As winter approaches and budget cuts are implemented, it all seems so calm around the Iowa City campus. The panhandlers are at work. Too much alcohol is being consumed. Football fever is in the air. The Coral Ridge Mall is bulging with holiday shoppers. The Old Capitol Town Center still has the worst website I’ve ever seen.
There is no sign that a Force 5 Budgetary Hurricane is about to hit.
We want to enact these cuts without disrupting services, but you really can’t do more with less. In fact, you can’t even do the same with less. We will do less with less. It’s the law, like gravity. When a hurricane hits, you get damage and lots of beach erosion. We are about to experience that fury.
The financial storm will be fully felt when students can’t get classes because they’ve been canceled or can’t get into a class because of overbooking like an airline at Christmas. Graduating in four years, never easy, will be that much harder.
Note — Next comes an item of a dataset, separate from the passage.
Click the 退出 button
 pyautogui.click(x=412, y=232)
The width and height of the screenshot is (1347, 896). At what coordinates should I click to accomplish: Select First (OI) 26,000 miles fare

Want to talk to your academic adviser? Get in line. And you may be talking to a general adviser, not someone who is familiar with your major.
Then you’ll want a letter of recommendation for that internship, graduate school, or job. Good luck.
For public universities these budget cuts are putting them “at a competitive disadvantage to top private universities in retaining faculty and academic rankings,” as the Washington Post put it in a Sept. 12 article titled “Funding Cuts Leave Area Colleges Gasping.”
Dan Hurley of the American Association of State Colleges and Universities said the long-term effect of public budget cuts is a gradual shift in state-supported higher education “from a public good to a privately purchased good.”
University of North Carolina President Erskine Bowles recently said about budget cuts, “It takes generations to build a university system like we have here. And you can destroy it in a second if you don’t nourish it and sustain it.”
Public universities have become much more like fancy private schools, so in the future they may need to cater to those who can afford the price.
With a potential increase in tuition and fees at Iowa’s universities, that future is closer than we may think.
What does this all mean?
I believe that we may be witnessing the end of the public university as we know it.
After all, American and Iowa leaders are afraid to raise revenue because they fear the anti-tax movement. We are in the midst of an anti-big-government movement as well. State universities are painted as big government by the anti-tax Tea Party folks. So capitalism and the market seem to be finally hitting public universities.
A friend of mine — who is an entrepreneur — said to me, “I guess this means no more drinkin’ and partyin’ at my expense.” If that’s the way you want to look at it.
If you want a Cadillac or a BMW, you pay the price.
Get out your credit card, kids.
Steffen Schmidt is professor of political science at Iowa State University and a chief political and international correspondent for insideriowa.com.